• Estratto da leggere
┌────────
Nyarlathotep, personaggio de "I sogni nella casa stregata", illustrazione di Jens Heimdahl.

Il 15 marzo del 1937 muore Howard Phillips Lovecraft, uno dei più grandi scrittori di letteratura horror, secondo solo ad Edgar Allan Poe. Stroncata dalla critica, che la definì troppo “straniante”, la sua produzione letteraria è immensa, e negli anni ha ispirato non soltanto la grande narrativa fantascientifica, ma anche il cinema e la musica.

Il prodotto letterario più famoso di Lovecraft resta senz'altro il Necronomicon, quello che in gergo si definisce uno “pseudobiblium”: un libro mai scritto ma citato nei suoi racconti come se fosse vero, che dà vita a centinaia di storie popolate da fantasmi, mostri e strani personaggi mitologici. Ma l'universo mostruoso di Lovecraft non si ferma qui: egli fu il primo a scrivere di mondi e universi paralleli, di vite extraterrestri e di fenomeni paranormali. Una letteratura certamente non semplice la sua, ricchissima di suggestioni e figure controverse difficili da classificare, e affollata di mostri e terrori scaturiti direttamente dal buio del subconscio umano. Ecco tre racconti, fra i più belli e terribili che Lovecraft ha mai scritto.

La città senza nome”
└────────
• Voci riportate
┌────────
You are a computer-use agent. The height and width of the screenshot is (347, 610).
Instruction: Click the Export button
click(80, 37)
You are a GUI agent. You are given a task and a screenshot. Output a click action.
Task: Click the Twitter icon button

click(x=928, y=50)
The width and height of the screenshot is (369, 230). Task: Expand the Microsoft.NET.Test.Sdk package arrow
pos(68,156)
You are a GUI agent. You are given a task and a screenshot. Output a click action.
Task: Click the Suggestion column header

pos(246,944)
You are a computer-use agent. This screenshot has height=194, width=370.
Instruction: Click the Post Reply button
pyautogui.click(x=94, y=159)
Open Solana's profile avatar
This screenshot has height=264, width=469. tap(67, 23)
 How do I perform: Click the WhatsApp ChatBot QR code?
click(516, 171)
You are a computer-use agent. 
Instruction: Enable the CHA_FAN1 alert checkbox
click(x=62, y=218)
└────────
• Richieste
(1) Ricopia integralmente tutte le voci riportate sopra, senza modificarne alcuna riga.
(2) Prosegui l'estratto su Lovecraft dal punto in cui termina.

• Risultati esercitazione
(1)
You are a computer-use agent. The height and width of the screenshot is (347, 610).
Instruction: Click the Export button
click(80, 37)
You are a GUI agent. You are given a task and a screenshot. Output a click action.
Task: Click the Twitter icon button

click(x=928, y=50)
The width and height of the screenshot is (369, 230). Task: Expand the Microsoft.NET.Test.Sdk package arrow
pos(68,156)
You are a GUI agent. You are given a task and a screenshot. Output a click action.
Task: Click the Suggestion column header

pos(246,944)
You are a computer-use agent. This screenshot has height=194, width=370.
Instruction: Click the Post Reply button
pyautogui.click(x=94, y=159)
Open Solana's profile avatar
This screenshot has height=264, width=469. tap(67, 23)
 How do I perform: Click the WhatsApp ChatBot QR code?
click(516, 171)
You are a computer-use agent. 
Instruction: Enable the CHA_FAN1 alert checkbox
click(x=62, y=218)

(2)
Il racconto è ambientato nel deserto d'Arabia, dove si trova una antichissima città apparentemente disabitata: senza nome, perché "non esiste nessuna leggenda così antica da darle un nome, o da ricordarla viva". Il protagonista, che è anche la voce narrante, viene attirato nella città da misteriose folate di vento che improvvisamente si sprigionano dalle mura diroccate. Una volta dentro, sceso fino ai meandri più oscuri e terribili di questa antica città, il protagonista fa una scoperta inquietante.

Comunicare un'idea di quelle mostruosità è impossibile. Erano della famiglia dei rettili: le linee del corpo facevano pensare a volte al coccodrillo, a volte alla foca, ma più spesso a nulla di cui avessero mai sentito parlare il naturalista e il paleontologo. (…) Le corna, l'assenza di naso e le mandibole da alligatore mettevano quelle cose al di fuori di tutte le categorie stabilite.

Il racconto è esemplificativo di una delle suggestioni più ricorrenti nei racconti di Lovecraft: la presenza quasi “mitologica” di ere geologiche precedenti l'avvento dell'umanità, popolate da razze extraterrestri e da divinità ancestrali e terribili, custodi di segreti innominabili e di culti sacri sanguinari, i cui segni parlano ancora oggi a chi è disposto ad ascoltarli.

I sogni nella casa stregata”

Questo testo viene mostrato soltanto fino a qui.